───── Data ─────
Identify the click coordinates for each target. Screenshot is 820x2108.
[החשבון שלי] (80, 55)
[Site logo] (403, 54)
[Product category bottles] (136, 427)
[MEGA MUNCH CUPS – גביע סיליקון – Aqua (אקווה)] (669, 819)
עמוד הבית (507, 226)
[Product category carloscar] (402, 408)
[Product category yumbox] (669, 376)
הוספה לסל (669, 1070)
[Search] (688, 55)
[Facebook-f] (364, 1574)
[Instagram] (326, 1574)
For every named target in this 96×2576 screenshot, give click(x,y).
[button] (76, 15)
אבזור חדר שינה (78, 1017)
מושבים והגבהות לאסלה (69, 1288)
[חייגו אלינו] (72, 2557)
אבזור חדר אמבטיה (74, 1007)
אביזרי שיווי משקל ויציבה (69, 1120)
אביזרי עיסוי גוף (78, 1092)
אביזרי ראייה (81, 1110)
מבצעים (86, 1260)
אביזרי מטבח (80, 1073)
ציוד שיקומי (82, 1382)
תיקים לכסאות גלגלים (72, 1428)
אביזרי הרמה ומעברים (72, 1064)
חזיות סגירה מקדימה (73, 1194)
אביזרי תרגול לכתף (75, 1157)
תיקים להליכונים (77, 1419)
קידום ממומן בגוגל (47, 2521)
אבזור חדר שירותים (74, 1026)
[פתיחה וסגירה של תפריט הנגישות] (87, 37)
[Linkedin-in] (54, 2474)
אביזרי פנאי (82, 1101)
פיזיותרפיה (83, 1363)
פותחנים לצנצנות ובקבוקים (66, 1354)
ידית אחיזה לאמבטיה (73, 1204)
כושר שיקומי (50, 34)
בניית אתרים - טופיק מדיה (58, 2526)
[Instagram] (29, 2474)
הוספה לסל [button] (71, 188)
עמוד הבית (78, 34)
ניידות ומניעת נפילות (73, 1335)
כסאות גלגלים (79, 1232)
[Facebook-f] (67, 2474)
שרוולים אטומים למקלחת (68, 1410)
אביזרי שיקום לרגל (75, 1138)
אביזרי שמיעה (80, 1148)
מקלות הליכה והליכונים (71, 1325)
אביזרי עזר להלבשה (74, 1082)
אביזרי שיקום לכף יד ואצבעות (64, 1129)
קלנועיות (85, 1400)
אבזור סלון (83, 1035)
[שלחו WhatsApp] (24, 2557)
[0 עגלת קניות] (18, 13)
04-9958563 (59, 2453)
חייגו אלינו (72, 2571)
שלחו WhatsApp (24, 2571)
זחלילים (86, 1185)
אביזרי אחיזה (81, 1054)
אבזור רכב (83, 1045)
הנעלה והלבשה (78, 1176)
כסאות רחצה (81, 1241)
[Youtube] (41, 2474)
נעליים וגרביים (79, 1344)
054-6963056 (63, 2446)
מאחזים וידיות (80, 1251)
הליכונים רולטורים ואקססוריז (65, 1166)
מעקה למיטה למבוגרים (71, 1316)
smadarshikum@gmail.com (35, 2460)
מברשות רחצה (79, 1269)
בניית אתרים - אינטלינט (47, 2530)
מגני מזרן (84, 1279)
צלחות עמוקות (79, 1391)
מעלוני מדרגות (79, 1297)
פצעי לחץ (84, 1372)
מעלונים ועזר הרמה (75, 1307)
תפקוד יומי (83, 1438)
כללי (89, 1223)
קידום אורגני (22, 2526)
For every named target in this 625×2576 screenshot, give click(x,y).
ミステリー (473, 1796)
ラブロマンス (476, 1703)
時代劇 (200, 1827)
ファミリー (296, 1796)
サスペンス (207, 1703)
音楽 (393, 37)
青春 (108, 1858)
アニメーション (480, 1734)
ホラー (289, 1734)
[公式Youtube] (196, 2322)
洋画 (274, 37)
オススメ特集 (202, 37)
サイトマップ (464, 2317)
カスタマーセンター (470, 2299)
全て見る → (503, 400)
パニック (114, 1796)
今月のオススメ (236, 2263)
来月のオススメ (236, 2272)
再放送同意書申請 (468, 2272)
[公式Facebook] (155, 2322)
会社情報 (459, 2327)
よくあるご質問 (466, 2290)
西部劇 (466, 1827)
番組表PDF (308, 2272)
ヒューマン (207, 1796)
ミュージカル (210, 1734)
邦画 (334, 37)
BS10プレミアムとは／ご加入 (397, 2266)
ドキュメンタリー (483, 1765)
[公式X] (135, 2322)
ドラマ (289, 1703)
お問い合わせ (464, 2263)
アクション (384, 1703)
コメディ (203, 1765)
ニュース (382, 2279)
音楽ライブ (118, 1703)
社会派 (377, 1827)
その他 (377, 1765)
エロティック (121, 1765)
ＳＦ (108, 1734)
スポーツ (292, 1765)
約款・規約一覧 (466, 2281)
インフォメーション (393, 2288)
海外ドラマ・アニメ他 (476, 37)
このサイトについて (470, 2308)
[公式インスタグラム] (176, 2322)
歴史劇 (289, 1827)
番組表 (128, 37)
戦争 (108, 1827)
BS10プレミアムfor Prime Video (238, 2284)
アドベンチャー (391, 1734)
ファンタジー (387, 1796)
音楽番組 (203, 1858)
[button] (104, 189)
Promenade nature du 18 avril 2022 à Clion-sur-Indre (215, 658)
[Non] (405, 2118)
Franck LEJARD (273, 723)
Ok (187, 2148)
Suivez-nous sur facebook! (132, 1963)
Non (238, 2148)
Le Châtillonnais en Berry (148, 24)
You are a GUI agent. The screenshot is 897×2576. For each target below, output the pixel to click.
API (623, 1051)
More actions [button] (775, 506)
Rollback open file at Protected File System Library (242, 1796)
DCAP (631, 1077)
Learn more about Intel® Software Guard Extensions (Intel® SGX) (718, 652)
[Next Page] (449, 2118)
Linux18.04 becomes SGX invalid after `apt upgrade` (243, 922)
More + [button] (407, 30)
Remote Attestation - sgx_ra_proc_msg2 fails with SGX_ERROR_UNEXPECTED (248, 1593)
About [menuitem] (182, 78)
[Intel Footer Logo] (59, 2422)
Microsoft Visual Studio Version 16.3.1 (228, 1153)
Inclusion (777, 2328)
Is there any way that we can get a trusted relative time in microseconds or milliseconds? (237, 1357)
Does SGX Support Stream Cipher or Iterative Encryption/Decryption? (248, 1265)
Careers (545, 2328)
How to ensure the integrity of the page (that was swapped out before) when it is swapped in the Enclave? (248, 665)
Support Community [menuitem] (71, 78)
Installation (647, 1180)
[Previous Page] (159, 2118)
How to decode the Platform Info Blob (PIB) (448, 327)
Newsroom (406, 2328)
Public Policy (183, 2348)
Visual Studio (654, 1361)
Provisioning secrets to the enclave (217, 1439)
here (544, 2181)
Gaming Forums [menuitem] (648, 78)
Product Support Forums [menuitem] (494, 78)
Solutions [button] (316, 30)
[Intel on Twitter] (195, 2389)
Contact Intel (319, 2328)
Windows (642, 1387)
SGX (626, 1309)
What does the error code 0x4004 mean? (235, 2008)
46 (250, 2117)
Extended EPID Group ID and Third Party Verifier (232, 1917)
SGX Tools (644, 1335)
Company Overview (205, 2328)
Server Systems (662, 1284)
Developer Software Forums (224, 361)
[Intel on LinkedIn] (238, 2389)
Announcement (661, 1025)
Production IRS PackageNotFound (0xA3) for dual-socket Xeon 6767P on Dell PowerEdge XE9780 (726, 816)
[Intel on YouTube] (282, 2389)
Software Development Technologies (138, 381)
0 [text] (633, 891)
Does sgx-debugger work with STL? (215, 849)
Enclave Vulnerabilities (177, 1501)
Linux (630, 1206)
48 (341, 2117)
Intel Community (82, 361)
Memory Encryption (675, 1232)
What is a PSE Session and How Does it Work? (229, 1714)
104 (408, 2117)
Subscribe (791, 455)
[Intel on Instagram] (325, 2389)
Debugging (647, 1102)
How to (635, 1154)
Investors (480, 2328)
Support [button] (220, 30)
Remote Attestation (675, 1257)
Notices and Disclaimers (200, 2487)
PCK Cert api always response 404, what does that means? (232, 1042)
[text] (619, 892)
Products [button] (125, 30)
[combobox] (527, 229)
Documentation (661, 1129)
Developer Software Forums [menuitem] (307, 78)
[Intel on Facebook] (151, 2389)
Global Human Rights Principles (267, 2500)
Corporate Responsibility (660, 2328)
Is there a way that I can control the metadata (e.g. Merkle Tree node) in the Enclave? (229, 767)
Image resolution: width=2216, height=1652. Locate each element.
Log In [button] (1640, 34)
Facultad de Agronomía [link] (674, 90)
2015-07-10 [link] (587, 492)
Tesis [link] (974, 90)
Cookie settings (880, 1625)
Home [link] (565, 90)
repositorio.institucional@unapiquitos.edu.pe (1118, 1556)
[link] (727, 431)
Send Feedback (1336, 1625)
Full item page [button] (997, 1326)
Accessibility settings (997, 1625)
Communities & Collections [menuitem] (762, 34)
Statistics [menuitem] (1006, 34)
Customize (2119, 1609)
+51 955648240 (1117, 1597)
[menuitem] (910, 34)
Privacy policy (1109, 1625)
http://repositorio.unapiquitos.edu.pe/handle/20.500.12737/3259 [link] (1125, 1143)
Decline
─────
__Problem statement__: Where does the string "category" appear in the records above? Show every line that holds it.

__Task result__:
[Product category bottles] (136, 427)
[Product category carloscar] (402, 408)
[Product category yumbox] (669, 376)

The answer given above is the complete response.